EXERCISE PROMPT:
Taking the line with "Viewport: 959px width, 413px" as the first and the line with "You are a GUI" as the last, set down the lines below exactly, pictures excluded.
*** Opening MATERIAL PROVIDED ***
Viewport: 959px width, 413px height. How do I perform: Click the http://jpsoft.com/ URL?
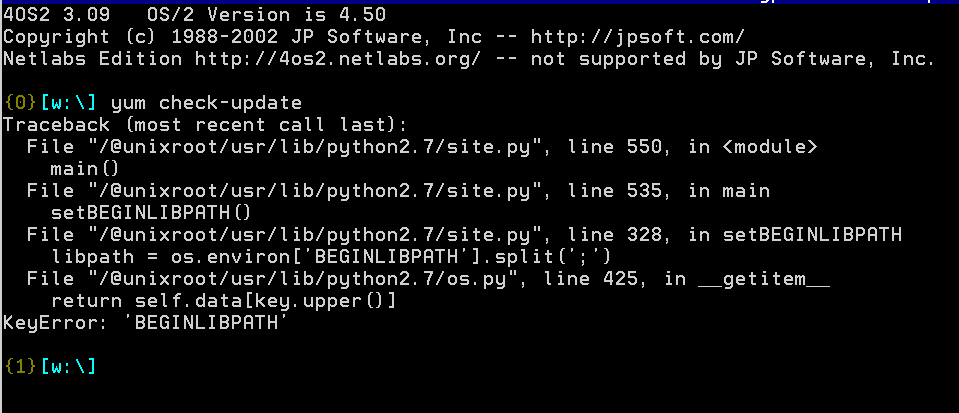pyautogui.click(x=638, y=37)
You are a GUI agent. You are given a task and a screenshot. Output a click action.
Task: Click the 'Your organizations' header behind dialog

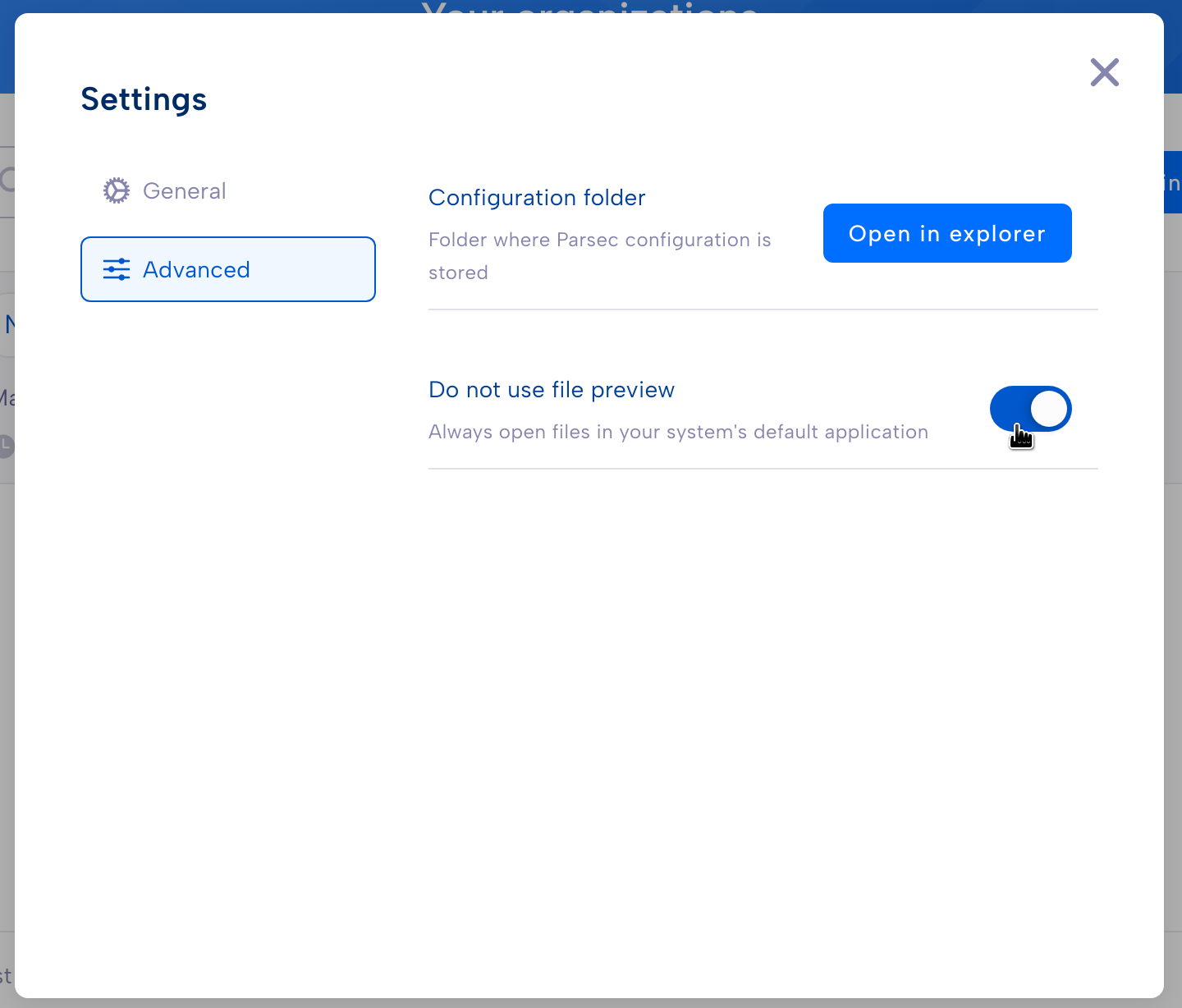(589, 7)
*** Closing MATERIAL PROVIDED ***
*** Opening MATERIAL PROVIDED ***
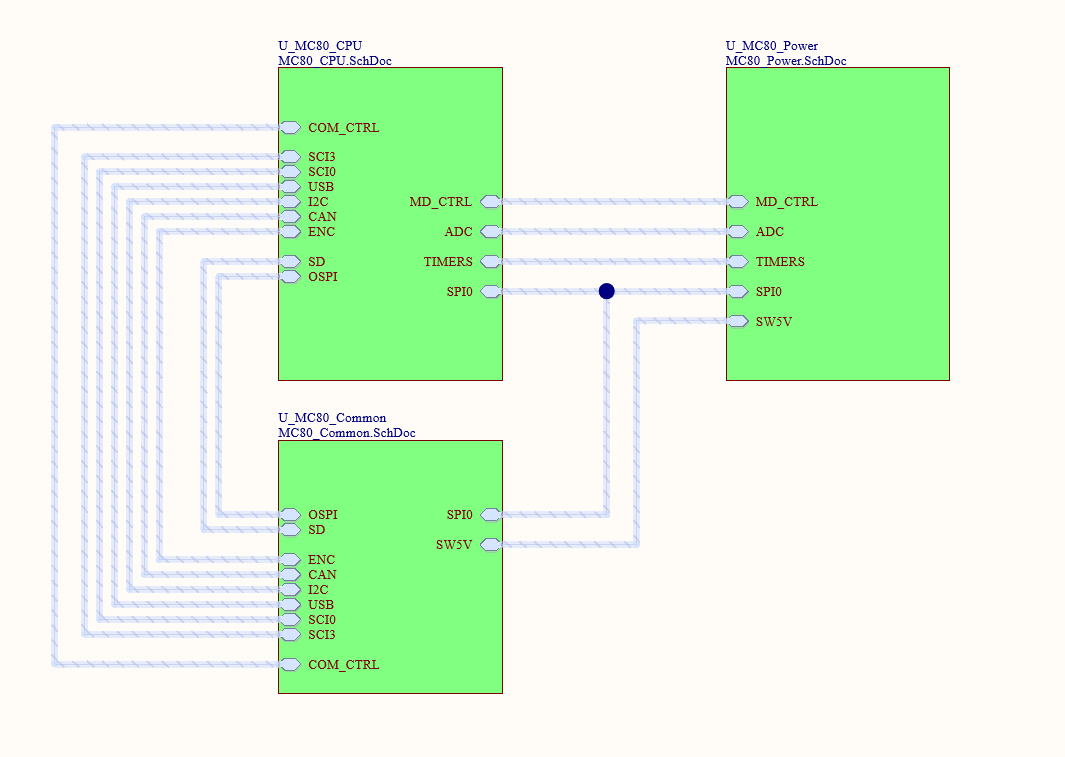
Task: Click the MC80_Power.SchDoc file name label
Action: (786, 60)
*** Closing MATERIAL PROVIDED ***
EXERCISE RESPONSE:
Viewport: 959px width, 413px height. How do I perform: Click the http://jpsoft.com/ URL?
pyautogui.click(x=638, y=37)
You are a GUI agent. You are given a task and a screenshot. Output a click action.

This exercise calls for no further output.